Sponsored by The Southern Alberta Art Gallery (SAAG) under the Directorship of Joan Stebbins, hosted by Ike and Diana Lanier on their farm south of Lethbridge, and assisted and supported by countless members of the local farming and artistic community, Re-Seeding the Dream became…
“A community-based project that seeks to explore the rituals of renewal, our relationship with “harvestable” resources of nature, and human involvement in hunting and husbandry… simultaneously allud(ing) to farming and fishing and the domestic labour of women directly and indirectly involved in both.”
—John K. Grande, Canada’s Natural Landscape: An All-Consuming Public Art, in Public Art Review, Vol.10, No.2, Issue 20 (Spring-Summer 1999).
What follows are excerpts from the process… one which was intended to have an Atlantic “echo” which remains yet to be completed. Hall considers the intervening years, disheartened from work around the still-failing cod fishery, as healing time – time in which she is building back her strength to take up these issues once again. Perhaps this “dream” will be re-awakened once a decade has passed since its “planting”. Then, however – in 1997 – the “dream” was burgeoning with hope and rich with promise of recovery.

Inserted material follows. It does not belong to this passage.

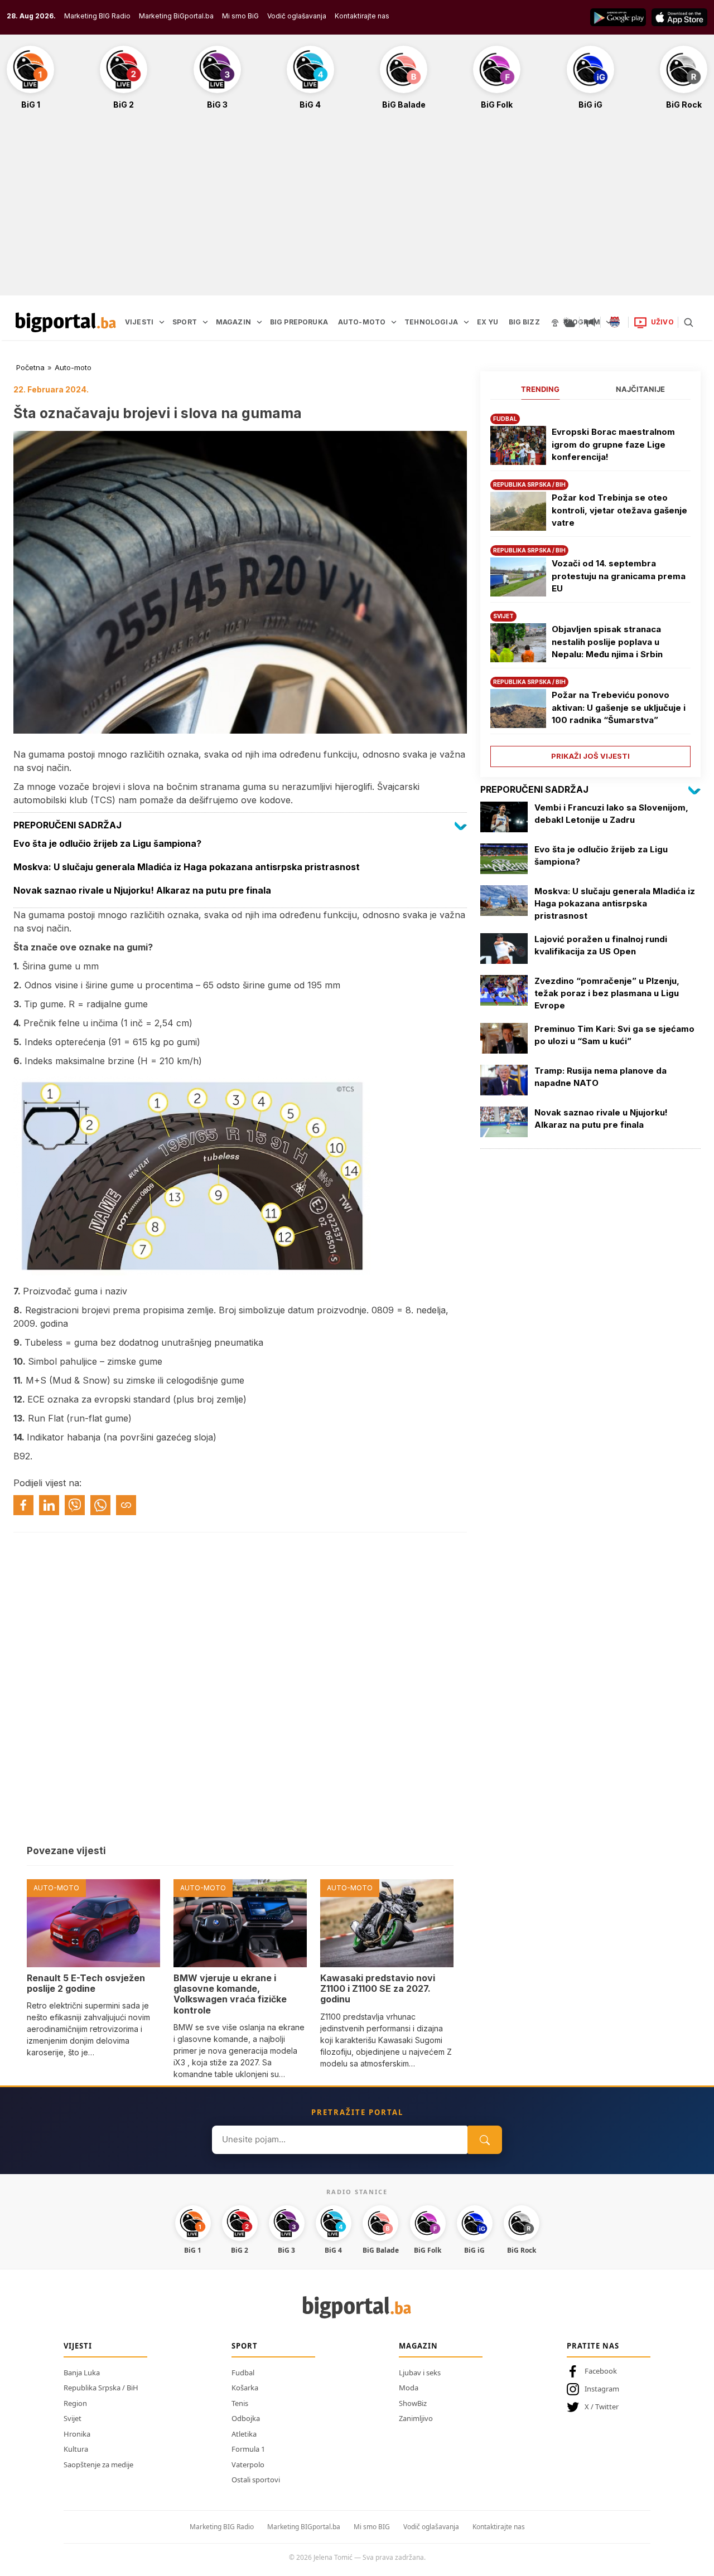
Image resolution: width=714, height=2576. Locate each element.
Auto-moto (73, 367)
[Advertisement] (357, 208)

Working with over three hundred cotton flour and grain sacks…
assisted by community women who volunteered to help her “sew” the fishes…

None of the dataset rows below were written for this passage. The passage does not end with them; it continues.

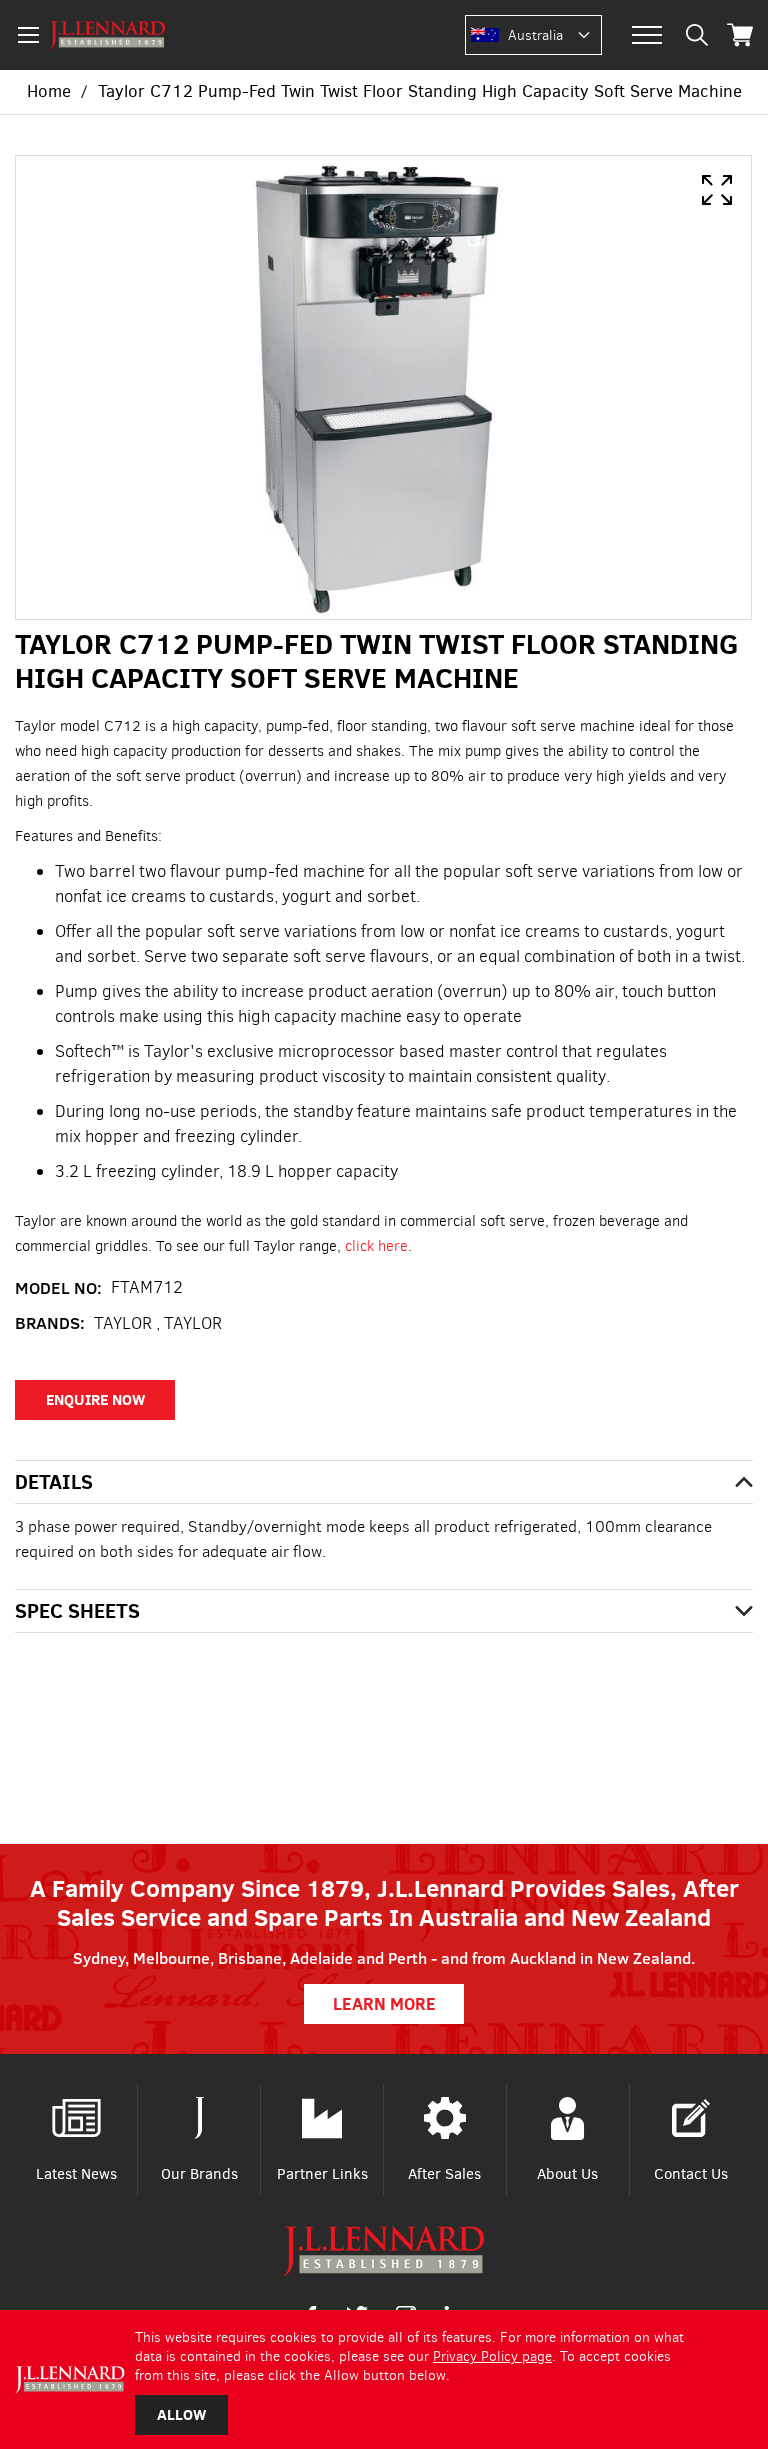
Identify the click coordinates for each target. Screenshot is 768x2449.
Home (49, 91)
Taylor (123, 1323)
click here (376, 1246)
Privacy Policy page (492, 2356)
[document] (384, 2379)
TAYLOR (193, 1323)
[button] (554, 36)
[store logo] (107, 35)
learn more (384, 2004)
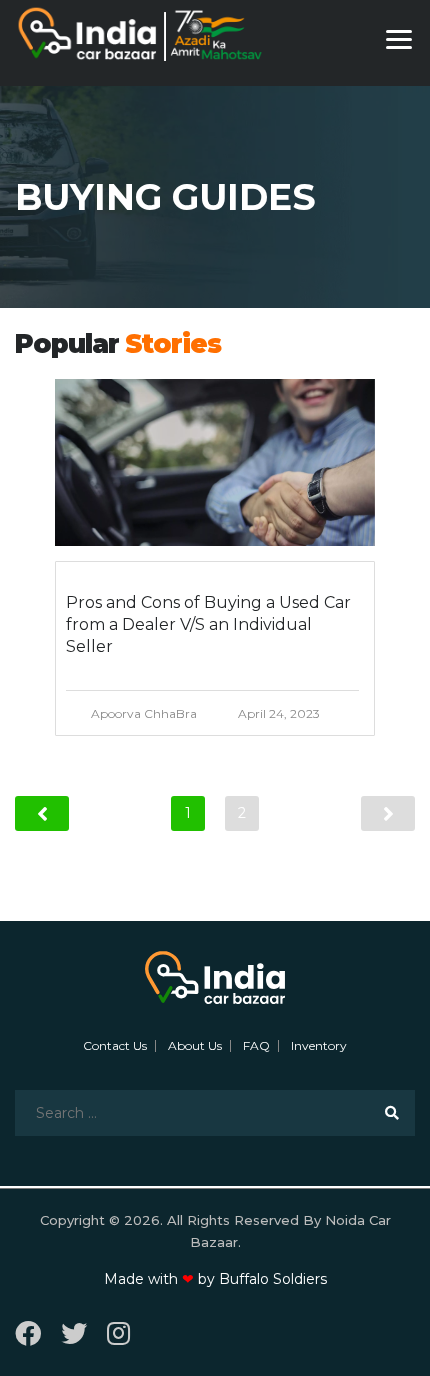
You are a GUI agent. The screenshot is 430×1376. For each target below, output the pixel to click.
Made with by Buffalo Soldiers (215, 1279)
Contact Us (115, 1045)
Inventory (319, 1045)
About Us (195, 1045)
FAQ (256, 1045)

she “sowed” a field of winter wheat with emblems of sustenance – protein meeting protein – evidence of more labour than her own.
They lived there almost a year – through harvest and snow and wind. Diana Lanier documented them through the winter and spring….
The fish were worn and weathered when taken from the field – they served one dream well – and wait for another.
Twenty years later, in 2017, the Atlantic “echo” of the project took place as Re-seeding the Dream East.